Not so this year...for a variety of reasons including myopia and dyslexia and laziness and sloveness and by and large CASH FLOW because we've spent a TON of money getting relocated out here to the Okla-By-God-Dang-Homa and even when I had the CASH I didn't have the time and we refuse to put Christmas presents on a Credit Card.

But the bottom line this morning is that we personally already have our Christmas presents for our household because we absolutely LOVE the Broken Arrow/Eastern Tulsa geographic area and I LOVE my new job and Pat and Missy the Turbo Pup and I LOVE our new house and new neighborhood.

Regarding everyone else...

...we're going shopping on line now in the next couple of days and in some of the local "brick and mortar stores" this weekend and hopefully by Monday morning everything will be on the way to our friends and family.

Honestly we've had some interesting Christmas holidays together over the past ten years living in Atlanta and Florida and on an Island on the Georgia Coast and visiting the Farm in Alabama.

But...

This one is partially by design and partially by circumstance going to be spent "stranded" alone in the middle of the mid-west.

My new company has a nice Christmas party this weekend in a fancy hotel with an open bar and dinner and we've got a room there in the building for Saturday night after the celebration.

And I've got some other ideas for entertaining Pat and the Turbo Pup for Christmas Eve and Christmas day.

So while the family and friends we're missing are residing dozens of hours away by car we're going to get along just fine out here in Oklahoma.

Hope everyone has been a Good Girl or Boy and your Christmas stocking has something other than a lump of coal in it.

Later Y'all...

Wednesday, December 14, 2011

Writing Malaise

Unfinished Works...


Sorry for the light posting over the past half week.

It isn't for lack of writing because I've probably pounded out five  or six pages on two or three subjects...

...but before I got to the point of hitting the "Publish" button on Blogger I ran out of steam on the topic or else just thought that my work wasn't up to my usual standards and didn't have the time to go back though and fix it.

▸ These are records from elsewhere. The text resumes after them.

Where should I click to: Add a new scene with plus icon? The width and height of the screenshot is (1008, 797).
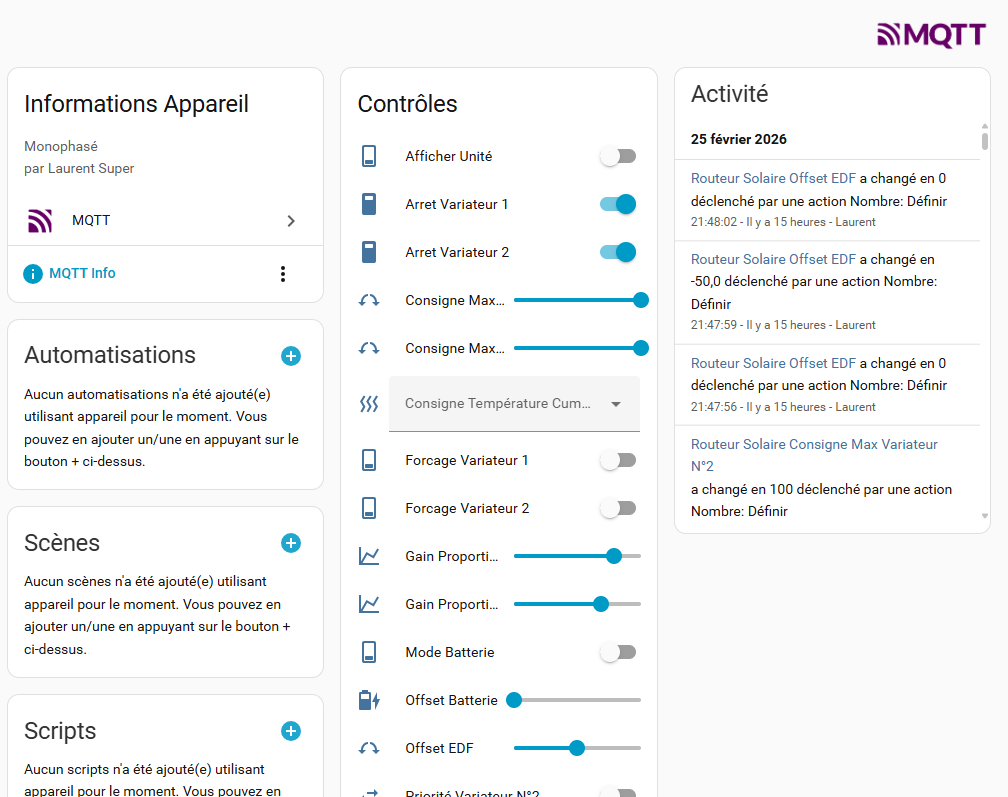pyautogui.click(x=291, y=543)
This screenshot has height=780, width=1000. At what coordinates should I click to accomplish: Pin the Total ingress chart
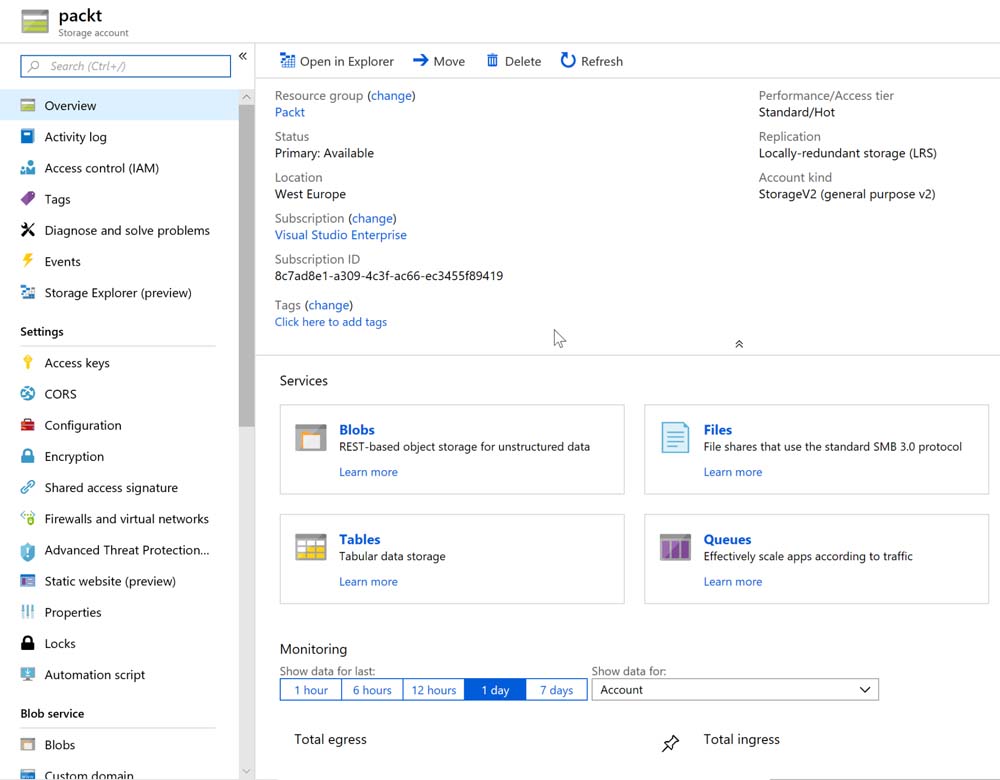pos(670,743)
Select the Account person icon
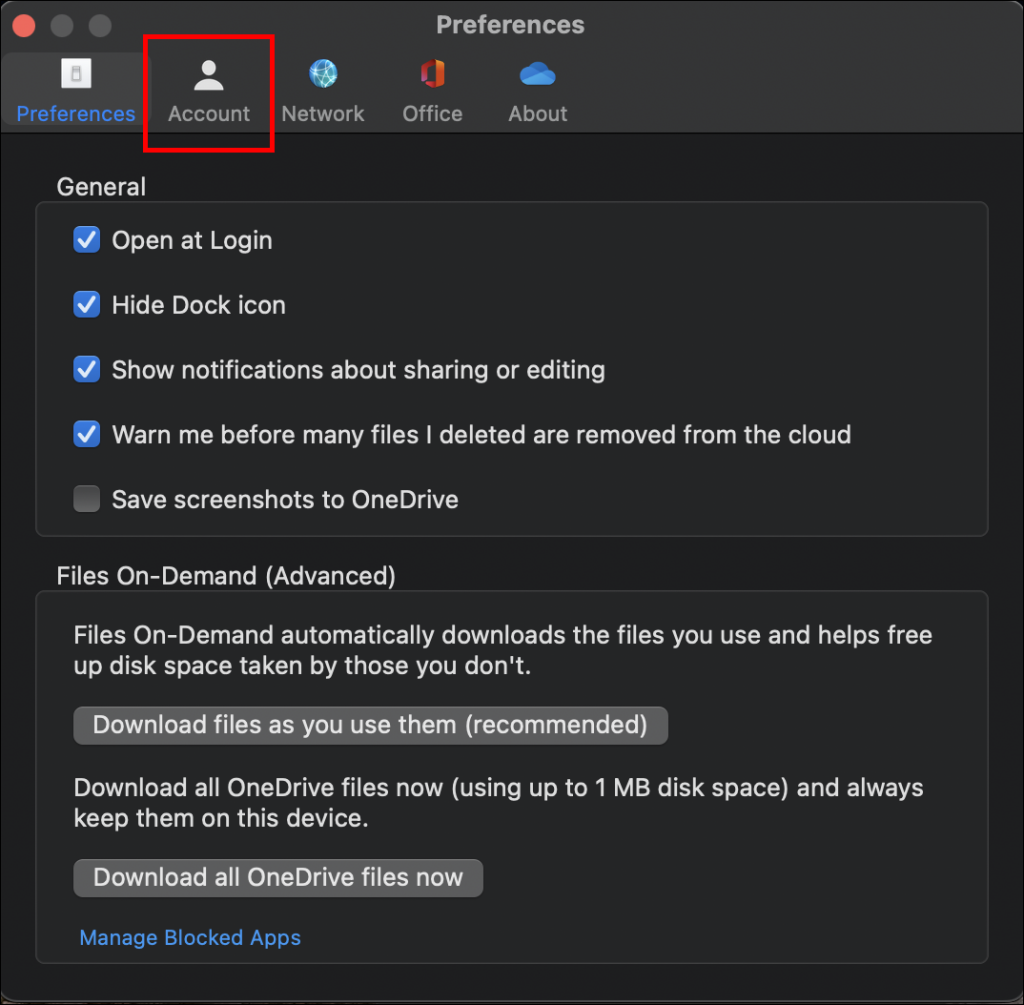Viewport: 1024px width, 1005px height. [208, 74]
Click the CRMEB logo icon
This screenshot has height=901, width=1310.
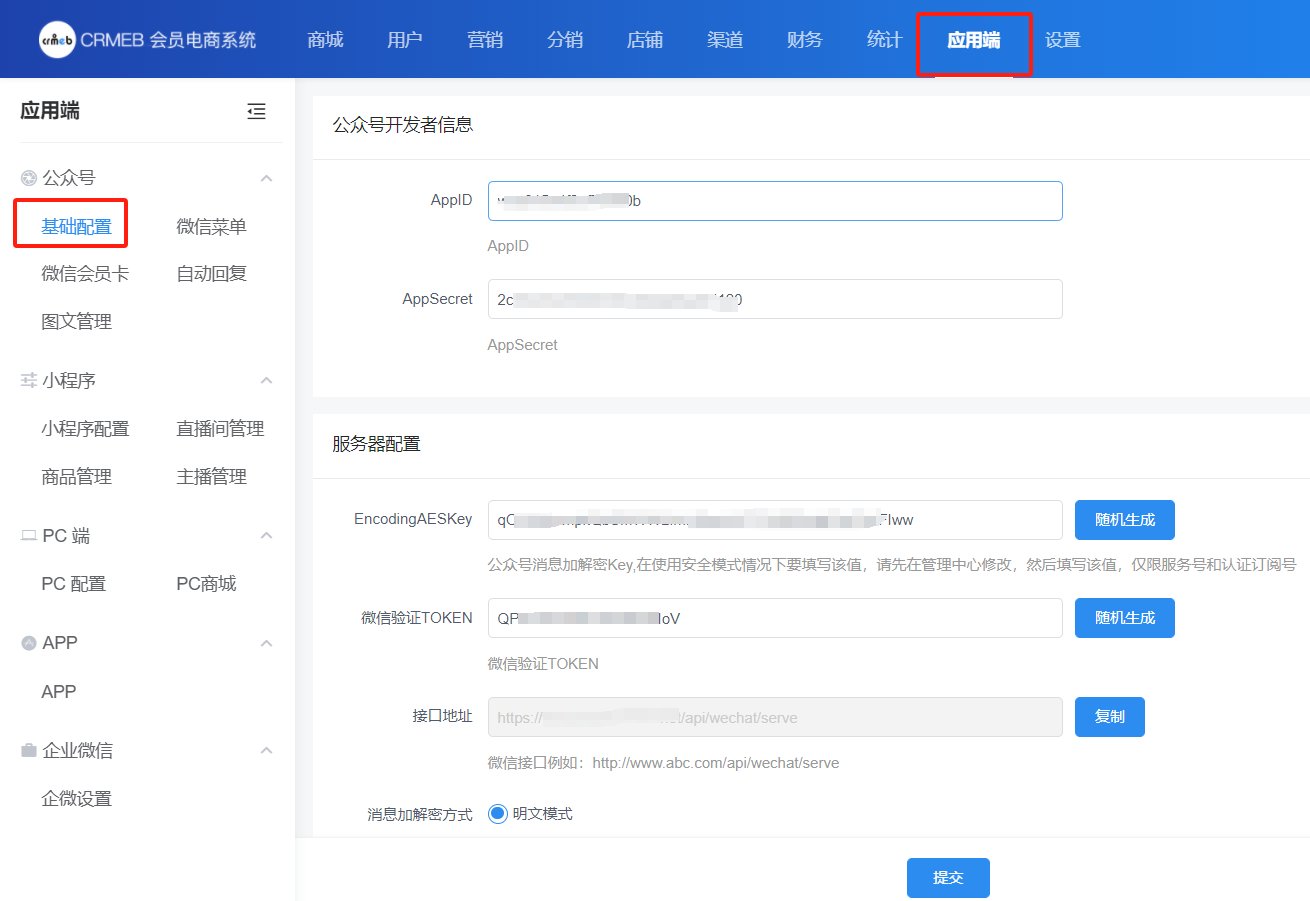pos(57,40)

I'm really in a strange mental state these days being sort of overloaded with the new job and finishing up some personal details relating to moving cross country.

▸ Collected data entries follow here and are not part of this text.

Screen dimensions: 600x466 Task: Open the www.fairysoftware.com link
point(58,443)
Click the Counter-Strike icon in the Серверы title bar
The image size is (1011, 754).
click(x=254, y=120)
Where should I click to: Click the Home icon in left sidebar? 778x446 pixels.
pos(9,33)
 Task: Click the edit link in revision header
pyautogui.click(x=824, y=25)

And now it's time to get back to studying my software manuals to support a new project I've just started working on.

Regards Y'all (I'll try to work up a good head of steam and issue a good rant when something comes up in the news...)

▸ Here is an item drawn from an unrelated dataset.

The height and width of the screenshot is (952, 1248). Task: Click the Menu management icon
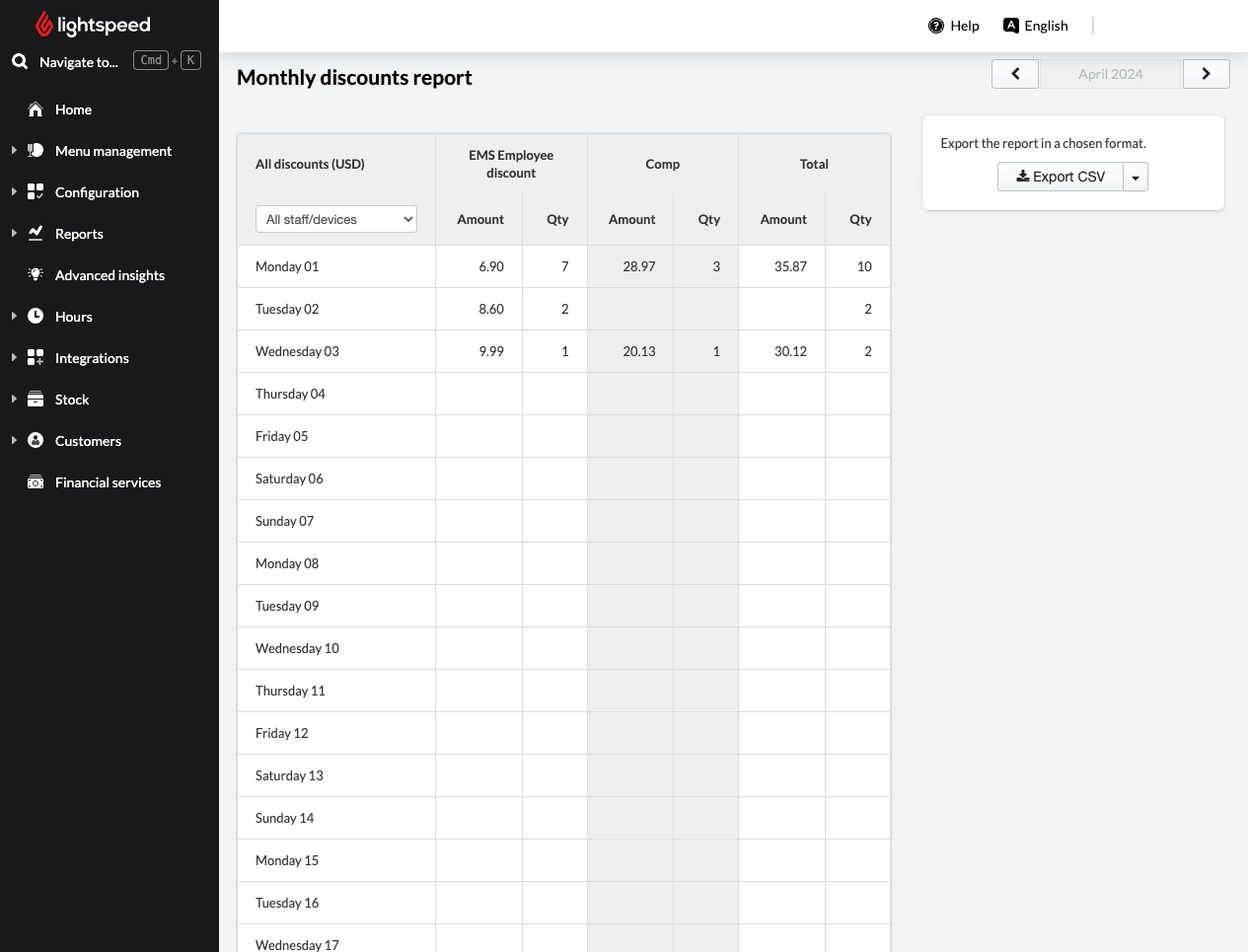point(36,151)
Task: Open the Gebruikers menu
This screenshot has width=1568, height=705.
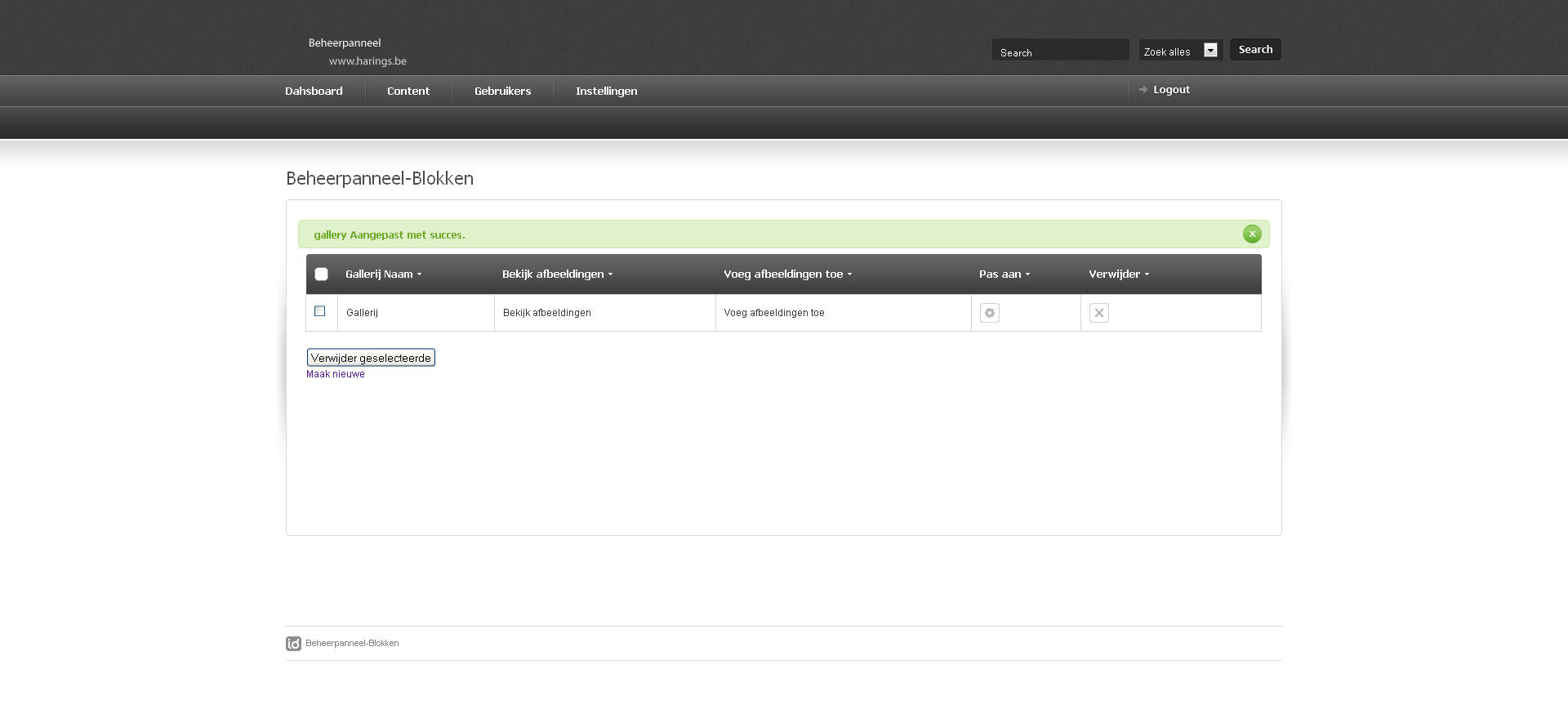Action: [x=502, y=91]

Tuesday, December 13, 2011

Five Day Fire

Livin' The Old Fashoned Way...


Back 100 Years Ago Back in the 1960's at my Grandfather's house in Southern Alabama the fireplace and associated hearths were the center of social interaction sometimes summer and winter. 

You see, by the time I came along my Pa Rushing's home had electricity after WWII, but the water and sewer and what we today call heating and "air conditioning" was an optional feature supplied by the homeowner...in our case that being our family.

Water?

At first we had a hand dug well and a windmill to pump the water we didn't lift by bucket.

Sometime in the 1960's we had a deeper well drilled and an fancy modern electric pump and rubber bladder tank installed to provide showers for all of us grandkids and extra water for cooking and the dogs and chickens and cows.

Sunday, December 11, 2011

I Can't Get There From Here?

Modern Airline Insanity...


So one of my regular readers...my Buddy Ed... commented and reminded me that I should be in Knoxtown this weekend taking care of our rental house.

That would be a true statement Ed because I made plans a month ago to be there this weekend.

But my chosen airline...freaking UNITED AIRLINES...decided to delay the departure of my 6:20 PM flight last Friday night to a time so late that I was going to end up missing my connecting flight from Chicago on to Knoxville.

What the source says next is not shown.